[Date Prev][Date Next][Thread Prev][Thread Next][Date Index][Thread Index]

Any examples of a specification of an S3-like object store API?




I'm looking for some example specifications of an eventually consistent object store, such as amazon S3.

This isn't because I plan to implement one, it's because I want to do some things against such an object store, specifically using a consistent database to address the inconsistency problems (similar to Netflix's s3mper - http://techblog.netflix.com/2014/01/s3mper-consistency-in-cloud.html ), then implement an O(1) output committer for hadoop/Tez/Spark which handles race conditions in multiple (speculative) competing executors and is resilient to failures —precisely the features that you don't get when working with S3 today. And of course, to show that such a mechanism works, a bit of formality can only help.

I know AWS and perhaps the Azure team have been using TLA+ internally: are there any specifications of the exposed behaviours of the S3 & Azure Data Lake stores around? Something from the service owners themselves would be best.

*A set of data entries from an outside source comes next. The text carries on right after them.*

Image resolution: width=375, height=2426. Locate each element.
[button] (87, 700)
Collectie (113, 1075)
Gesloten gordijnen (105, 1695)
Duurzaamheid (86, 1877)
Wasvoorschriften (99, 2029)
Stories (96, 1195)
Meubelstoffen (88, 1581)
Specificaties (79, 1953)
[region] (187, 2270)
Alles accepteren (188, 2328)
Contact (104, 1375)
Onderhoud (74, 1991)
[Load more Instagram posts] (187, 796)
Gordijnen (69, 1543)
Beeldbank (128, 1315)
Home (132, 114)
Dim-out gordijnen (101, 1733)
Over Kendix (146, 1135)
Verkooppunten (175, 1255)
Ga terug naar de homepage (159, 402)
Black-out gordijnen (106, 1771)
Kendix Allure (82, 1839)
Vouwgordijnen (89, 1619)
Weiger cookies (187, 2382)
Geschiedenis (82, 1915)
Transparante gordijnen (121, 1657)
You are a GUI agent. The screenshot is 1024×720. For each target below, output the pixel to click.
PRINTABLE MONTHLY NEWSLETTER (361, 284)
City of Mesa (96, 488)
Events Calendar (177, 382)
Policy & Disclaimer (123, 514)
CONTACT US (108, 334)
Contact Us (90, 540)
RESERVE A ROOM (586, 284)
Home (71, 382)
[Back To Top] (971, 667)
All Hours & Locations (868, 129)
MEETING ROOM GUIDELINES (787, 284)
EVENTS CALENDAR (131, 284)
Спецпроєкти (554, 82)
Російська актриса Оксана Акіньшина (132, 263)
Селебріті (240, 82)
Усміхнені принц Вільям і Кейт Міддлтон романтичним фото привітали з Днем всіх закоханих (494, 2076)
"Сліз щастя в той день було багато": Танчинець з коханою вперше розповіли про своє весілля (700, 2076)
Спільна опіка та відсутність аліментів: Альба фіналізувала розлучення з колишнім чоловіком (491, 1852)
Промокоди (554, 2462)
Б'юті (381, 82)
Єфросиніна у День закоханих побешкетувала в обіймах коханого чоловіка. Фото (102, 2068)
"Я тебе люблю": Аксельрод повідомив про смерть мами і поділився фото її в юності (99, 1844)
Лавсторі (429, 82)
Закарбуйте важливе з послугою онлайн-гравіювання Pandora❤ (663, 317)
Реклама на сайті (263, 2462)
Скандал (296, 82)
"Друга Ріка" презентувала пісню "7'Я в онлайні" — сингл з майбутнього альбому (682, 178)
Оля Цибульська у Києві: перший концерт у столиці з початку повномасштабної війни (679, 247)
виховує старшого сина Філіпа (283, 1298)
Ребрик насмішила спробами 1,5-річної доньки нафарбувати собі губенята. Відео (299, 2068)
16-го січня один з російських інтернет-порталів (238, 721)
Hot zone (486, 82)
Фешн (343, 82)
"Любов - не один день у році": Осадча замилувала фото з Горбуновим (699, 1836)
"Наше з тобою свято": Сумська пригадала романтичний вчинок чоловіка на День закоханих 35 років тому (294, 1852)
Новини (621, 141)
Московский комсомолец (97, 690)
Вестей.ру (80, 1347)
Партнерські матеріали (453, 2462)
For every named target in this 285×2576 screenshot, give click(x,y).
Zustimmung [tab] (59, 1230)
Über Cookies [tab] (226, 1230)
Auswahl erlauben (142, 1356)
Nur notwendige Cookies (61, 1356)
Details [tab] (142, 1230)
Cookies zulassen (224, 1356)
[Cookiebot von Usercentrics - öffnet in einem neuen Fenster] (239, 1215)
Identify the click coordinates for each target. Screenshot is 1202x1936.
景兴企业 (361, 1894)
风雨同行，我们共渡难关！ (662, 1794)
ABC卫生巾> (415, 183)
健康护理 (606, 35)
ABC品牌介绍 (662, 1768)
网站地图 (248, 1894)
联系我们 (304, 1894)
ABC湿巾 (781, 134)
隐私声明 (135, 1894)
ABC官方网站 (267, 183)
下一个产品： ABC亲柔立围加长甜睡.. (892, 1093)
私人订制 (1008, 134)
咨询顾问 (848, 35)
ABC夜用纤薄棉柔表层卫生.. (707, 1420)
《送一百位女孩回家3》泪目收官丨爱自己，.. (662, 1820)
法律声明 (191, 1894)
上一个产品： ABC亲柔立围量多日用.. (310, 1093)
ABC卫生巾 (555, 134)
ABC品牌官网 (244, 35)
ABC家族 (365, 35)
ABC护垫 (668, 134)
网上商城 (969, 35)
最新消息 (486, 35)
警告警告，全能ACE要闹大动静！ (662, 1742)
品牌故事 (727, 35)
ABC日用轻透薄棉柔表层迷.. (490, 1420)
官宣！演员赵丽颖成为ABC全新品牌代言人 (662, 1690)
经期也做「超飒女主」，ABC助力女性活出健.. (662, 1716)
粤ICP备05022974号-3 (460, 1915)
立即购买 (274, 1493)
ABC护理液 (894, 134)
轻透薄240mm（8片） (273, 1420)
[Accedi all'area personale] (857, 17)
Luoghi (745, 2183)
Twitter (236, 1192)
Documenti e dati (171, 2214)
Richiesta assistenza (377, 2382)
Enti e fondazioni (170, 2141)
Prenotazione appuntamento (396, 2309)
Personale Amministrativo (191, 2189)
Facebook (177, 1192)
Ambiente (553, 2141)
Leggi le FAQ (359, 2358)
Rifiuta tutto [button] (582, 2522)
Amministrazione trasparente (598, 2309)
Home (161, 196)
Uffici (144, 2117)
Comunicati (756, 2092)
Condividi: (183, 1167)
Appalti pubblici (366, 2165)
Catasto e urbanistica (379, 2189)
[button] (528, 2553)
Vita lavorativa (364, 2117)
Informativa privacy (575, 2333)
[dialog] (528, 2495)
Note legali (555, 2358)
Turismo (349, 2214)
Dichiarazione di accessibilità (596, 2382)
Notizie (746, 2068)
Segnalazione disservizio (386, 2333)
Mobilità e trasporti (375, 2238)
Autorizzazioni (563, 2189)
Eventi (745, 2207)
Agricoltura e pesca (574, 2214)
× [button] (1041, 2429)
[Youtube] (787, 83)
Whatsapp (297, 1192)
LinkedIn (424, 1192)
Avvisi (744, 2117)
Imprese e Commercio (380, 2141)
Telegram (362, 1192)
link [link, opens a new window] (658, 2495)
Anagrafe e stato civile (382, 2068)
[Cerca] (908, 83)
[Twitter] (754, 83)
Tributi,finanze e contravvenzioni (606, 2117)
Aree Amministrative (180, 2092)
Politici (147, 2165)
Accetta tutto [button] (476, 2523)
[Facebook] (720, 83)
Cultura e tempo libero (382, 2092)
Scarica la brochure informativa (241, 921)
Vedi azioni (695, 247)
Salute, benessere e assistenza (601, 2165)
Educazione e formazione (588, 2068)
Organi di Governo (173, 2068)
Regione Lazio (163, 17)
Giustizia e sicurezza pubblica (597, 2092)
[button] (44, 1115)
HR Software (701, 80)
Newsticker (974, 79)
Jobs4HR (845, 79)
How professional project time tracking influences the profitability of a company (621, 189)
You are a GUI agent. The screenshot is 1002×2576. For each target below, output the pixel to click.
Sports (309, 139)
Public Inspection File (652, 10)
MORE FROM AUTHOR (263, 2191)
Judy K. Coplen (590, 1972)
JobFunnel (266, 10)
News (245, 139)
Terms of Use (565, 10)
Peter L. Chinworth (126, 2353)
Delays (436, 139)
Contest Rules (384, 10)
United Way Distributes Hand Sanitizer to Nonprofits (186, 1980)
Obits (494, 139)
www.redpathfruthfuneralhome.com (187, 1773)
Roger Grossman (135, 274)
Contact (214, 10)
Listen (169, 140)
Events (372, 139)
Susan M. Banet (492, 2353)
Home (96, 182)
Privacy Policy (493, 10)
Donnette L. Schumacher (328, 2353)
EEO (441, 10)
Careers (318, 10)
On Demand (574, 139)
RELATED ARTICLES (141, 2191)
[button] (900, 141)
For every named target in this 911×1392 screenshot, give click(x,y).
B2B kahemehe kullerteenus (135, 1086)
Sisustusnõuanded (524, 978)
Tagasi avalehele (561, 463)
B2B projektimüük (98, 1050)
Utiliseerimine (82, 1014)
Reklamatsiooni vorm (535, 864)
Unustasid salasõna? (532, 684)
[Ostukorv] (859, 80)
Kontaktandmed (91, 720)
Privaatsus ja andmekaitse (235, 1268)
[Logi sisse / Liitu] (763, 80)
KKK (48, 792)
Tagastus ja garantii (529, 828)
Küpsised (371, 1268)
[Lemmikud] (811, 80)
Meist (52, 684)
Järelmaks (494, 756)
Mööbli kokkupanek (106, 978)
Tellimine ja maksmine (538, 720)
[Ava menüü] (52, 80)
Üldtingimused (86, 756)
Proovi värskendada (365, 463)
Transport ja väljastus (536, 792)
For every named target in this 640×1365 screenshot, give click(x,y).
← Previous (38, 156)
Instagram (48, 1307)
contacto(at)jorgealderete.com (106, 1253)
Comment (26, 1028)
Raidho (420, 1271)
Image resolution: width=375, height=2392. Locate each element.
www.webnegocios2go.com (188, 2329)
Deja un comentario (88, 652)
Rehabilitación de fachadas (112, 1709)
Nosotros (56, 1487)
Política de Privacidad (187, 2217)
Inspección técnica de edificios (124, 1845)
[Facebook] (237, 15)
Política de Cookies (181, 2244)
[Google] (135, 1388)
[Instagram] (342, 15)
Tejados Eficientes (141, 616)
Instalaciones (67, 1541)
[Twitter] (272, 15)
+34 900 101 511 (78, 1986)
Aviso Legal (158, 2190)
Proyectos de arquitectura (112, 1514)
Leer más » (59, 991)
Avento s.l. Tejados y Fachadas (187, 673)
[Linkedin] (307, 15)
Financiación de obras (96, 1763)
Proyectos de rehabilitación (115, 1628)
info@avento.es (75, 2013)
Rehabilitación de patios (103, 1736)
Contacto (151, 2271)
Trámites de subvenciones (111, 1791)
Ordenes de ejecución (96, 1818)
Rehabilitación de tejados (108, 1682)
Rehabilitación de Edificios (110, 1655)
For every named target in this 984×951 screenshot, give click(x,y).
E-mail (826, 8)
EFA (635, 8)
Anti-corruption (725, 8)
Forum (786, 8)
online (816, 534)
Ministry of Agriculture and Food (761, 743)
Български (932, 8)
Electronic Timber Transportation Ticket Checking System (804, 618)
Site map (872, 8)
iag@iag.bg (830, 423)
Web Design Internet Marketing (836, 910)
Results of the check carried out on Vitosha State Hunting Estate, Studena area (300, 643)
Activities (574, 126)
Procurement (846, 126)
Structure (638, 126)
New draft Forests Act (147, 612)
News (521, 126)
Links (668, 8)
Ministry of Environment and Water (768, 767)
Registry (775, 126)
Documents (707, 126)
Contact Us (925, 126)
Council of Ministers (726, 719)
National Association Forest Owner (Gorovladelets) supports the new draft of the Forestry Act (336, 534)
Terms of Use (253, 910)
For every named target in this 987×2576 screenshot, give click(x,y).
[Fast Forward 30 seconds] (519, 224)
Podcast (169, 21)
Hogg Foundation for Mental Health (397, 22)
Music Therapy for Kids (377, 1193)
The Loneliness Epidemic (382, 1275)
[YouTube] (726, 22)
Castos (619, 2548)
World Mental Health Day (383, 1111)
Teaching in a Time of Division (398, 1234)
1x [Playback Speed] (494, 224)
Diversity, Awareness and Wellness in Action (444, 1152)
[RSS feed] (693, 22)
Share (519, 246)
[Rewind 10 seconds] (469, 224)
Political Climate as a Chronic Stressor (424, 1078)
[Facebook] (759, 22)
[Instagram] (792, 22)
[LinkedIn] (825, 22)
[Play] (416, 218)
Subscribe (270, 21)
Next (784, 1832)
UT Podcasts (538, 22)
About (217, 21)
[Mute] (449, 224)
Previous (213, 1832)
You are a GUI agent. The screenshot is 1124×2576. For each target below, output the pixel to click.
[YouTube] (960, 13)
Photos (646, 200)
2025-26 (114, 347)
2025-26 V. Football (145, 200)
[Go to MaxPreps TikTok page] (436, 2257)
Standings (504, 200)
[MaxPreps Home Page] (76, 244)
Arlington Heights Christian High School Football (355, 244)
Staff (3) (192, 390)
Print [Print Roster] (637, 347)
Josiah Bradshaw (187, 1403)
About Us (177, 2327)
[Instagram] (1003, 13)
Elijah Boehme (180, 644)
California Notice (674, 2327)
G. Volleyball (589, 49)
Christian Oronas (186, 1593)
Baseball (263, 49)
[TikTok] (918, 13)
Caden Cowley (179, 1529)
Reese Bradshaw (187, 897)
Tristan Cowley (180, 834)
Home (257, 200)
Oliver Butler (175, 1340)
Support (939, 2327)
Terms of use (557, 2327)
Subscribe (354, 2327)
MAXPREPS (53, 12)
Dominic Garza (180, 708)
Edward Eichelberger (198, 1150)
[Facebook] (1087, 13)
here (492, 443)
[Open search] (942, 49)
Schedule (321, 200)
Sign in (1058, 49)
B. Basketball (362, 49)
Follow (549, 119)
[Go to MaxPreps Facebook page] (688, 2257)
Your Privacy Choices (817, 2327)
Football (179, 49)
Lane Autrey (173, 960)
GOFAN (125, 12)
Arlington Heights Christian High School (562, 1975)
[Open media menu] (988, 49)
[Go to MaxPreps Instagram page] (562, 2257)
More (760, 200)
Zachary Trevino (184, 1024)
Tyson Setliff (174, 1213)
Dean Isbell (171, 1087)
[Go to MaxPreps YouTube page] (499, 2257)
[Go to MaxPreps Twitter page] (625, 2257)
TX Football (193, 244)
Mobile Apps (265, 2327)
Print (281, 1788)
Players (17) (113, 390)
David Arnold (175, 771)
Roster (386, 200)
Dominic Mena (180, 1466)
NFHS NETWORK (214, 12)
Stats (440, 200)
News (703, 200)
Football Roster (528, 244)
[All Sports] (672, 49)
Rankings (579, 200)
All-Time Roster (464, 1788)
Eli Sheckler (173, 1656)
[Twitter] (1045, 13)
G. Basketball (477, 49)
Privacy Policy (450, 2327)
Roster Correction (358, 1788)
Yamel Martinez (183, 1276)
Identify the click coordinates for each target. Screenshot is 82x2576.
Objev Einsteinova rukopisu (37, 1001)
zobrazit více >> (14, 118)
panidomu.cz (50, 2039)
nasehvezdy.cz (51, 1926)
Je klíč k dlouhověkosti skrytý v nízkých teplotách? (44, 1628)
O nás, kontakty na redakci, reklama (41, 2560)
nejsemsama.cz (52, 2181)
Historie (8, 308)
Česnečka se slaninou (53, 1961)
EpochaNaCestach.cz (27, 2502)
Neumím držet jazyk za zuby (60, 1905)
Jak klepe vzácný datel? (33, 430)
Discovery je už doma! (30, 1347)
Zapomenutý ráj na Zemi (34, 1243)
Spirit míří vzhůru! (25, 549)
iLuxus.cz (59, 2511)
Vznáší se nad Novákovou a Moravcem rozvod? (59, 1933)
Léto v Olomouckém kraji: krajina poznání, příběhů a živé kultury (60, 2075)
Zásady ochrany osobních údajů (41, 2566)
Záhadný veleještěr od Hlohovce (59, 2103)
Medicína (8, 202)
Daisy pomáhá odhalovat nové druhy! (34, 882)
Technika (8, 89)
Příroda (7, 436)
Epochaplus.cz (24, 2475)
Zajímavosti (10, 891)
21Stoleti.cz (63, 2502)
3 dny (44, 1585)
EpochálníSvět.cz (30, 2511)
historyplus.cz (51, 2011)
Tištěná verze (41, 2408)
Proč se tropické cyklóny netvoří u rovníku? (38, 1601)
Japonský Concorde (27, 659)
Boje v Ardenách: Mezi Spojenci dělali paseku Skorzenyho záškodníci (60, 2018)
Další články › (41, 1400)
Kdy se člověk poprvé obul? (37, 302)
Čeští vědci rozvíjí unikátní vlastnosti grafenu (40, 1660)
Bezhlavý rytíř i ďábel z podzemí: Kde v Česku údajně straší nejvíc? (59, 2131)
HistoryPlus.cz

Otherwise: has anyone done some examples of object stores with create consistency, queued metadata updates for object listings, asynchronous delete/update operations

For extra fun, S3 appears to briefly cache negative lookups, so that while the creation sequence always holds

~ exists(path)
PUT(path)
GET(path)

an initial GET could leave a negative result which the next GET would retrieve, so the following sequence is not guaranteed to be true, at least if there is "not enough" delay between the PUT and the subsequent GET.

~GET (path)
PUT(path)
GET(path)

While I don't want to go near that problem, it exists —so I'd better write it down and code for it.

Right now I'm not even sure how best to define that "eventually" concept except to say after some time t the observed state of updated/deleted objects will change, what the values of t are for different infrastructure instances


-Steve